Speaker
Description
In this work, we perform a comparative analysis of orbital angular momentum (𝐿𝑝) across circumbinary, single-star single-planet, and single-star, multi-planet systems. Using archival data from the NASA Exoplanet Archive, supplemented by Kepler and TESS discoveries, we compile a dataset of well-characterized systems with measured orbital and stellar parameters. For each planet, we compute orbital angular momentum 𝐿𝑝. We then generate linear and non-linear plots between 𝐿𝑝 and difference properties of exoplanets. Our results demonstrate that circumbinary planets consistently exhibit higher orbital angular momentum compared to planets in single-star systems, regardless of planetary mass.
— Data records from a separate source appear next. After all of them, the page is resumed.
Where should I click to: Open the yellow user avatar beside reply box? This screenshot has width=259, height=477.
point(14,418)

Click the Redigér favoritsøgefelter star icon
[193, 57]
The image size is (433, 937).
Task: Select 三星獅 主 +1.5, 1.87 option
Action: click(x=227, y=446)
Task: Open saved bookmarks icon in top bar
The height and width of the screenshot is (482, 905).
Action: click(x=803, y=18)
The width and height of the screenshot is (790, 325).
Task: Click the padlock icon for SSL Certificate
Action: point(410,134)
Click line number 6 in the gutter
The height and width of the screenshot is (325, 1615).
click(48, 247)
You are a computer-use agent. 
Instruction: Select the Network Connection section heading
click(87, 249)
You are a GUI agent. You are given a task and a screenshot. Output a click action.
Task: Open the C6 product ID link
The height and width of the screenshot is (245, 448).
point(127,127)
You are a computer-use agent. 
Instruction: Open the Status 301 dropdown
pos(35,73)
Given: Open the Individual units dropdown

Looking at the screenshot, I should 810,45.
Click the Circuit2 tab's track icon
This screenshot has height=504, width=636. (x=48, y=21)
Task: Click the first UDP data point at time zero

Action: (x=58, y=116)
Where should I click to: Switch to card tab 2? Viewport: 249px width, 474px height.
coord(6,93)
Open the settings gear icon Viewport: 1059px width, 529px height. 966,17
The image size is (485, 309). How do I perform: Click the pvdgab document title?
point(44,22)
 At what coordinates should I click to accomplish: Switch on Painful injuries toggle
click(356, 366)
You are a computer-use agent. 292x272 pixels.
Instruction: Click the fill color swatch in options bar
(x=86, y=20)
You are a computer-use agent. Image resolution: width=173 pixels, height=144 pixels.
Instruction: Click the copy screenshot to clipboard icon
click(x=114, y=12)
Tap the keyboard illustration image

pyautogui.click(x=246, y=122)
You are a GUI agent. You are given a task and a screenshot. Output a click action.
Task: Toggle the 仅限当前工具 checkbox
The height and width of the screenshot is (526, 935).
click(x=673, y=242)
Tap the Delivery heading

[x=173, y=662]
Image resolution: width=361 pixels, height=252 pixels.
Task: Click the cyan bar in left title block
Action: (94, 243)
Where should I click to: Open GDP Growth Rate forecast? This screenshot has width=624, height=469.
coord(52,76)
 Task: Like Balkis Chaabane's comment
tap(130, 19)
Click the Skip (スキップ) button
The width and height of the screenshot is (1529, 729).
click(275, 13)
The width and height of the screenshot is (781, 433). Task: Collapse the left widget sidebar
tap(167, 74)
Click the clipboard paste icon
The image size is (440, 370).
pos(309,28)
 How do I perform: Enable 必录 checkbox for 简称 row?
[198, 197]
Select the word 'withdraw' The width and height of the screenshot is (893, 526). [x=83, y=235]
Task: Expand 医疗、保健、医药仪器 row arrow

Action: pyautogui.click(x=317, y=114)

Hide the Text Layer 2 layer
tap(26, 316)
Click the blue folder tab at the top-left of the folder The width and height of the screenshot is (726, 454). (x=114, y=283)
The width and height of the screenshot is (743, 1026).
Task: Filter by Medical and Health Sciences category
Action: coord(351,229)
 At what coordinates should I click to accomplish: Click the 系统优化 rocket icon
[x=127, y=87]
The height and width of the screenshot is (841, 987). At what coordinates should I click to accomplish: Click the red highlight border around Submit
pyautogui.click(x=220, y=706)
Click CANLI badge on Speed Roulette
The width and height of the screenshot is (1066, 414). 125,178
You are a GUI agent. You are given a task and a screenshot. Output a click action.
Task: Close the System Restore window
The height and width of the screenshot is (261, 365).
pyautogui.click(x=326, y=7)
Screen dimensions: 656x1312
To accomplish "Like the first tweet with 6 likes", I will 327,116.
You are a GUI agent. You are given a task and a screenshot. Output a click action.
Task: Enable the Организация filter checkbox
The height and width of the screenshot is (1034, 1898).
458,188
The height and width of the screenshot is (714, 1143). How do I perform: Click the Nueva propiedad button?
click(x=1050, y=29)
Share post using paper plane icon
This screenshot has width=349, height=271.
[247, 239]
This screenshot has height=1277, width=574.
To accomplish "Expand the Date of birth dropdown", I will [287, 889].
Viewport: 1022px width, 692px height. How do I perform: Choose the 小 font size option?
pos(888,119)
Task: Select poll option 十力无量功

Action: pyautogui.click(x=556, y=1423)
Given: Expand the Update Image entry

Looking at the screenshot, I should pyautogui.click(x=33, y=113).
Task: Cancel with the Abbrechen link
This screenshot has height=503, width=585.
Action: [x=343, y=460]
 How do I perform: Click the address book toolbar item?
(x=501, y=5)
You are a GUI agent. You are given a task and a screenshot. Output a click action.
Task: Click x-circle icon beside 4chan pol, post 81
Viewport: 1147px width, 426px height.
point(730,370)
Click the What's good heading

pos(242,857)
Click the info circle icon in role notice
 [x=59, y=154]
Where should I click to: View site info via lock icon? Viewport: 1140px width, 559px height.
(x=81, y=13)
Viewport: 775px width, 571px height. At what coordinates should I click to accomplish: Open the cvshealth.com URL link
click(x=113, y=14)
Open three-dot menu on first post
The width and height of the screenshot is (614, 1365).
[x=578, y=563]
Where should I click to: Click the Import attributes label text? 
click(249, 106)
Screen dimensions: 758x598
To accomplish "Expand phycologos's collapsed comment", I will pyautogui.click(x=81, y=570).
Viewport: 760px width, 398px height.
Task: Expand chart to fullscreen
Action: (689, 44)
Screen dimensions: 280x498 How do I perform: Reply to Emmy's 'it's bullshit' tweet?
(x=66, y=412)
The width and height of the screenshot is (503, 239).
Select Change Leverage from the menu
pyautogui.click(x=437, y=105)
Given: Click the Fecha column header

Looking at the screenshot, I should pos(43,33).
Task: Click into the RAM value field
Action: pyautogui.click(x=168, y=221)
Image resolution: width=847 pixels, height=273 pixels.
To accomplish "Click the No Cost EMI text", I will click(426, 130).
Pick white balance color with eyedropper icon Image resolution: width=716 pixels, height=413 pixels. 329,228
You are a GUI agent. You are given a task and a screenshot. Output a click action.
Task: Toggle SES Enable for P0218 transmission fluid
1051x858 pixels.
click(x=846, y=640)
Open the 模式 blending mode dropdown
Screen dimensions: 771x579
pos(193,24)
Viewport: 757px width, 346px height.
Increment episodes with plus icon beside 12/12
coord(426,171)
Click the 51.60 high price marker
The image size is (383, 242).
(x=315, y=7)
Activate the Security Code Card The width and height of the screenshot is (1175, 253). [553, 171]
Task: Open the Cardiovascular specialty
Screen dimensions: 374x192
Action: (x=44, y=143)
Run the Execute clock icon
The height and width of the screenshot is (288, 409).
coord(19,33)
In contrast, many planets around single stars, particularly hot Jupiters, leading to substantially lower angular momentum despite their large masses. Furthermore, multi-planet single-star systems tend to occupy an intermediate regime, with a wider spread in angular momentum that reflects their more complex dynamical histories. The comparison also reveals that eccentricity plays a secondary role: circumbinary systems cluster at low eccentricities, while single-star systems display a broader distribution, consistent with dynamical excitation through migration or planet–planet interactions. This work highlights how differences in system architecture fundamentally shape the dynamical properties of planetary orbits and provides an empirical foundation for future studies of spin–orbit alignment and long-term stability in diverse planetary systems.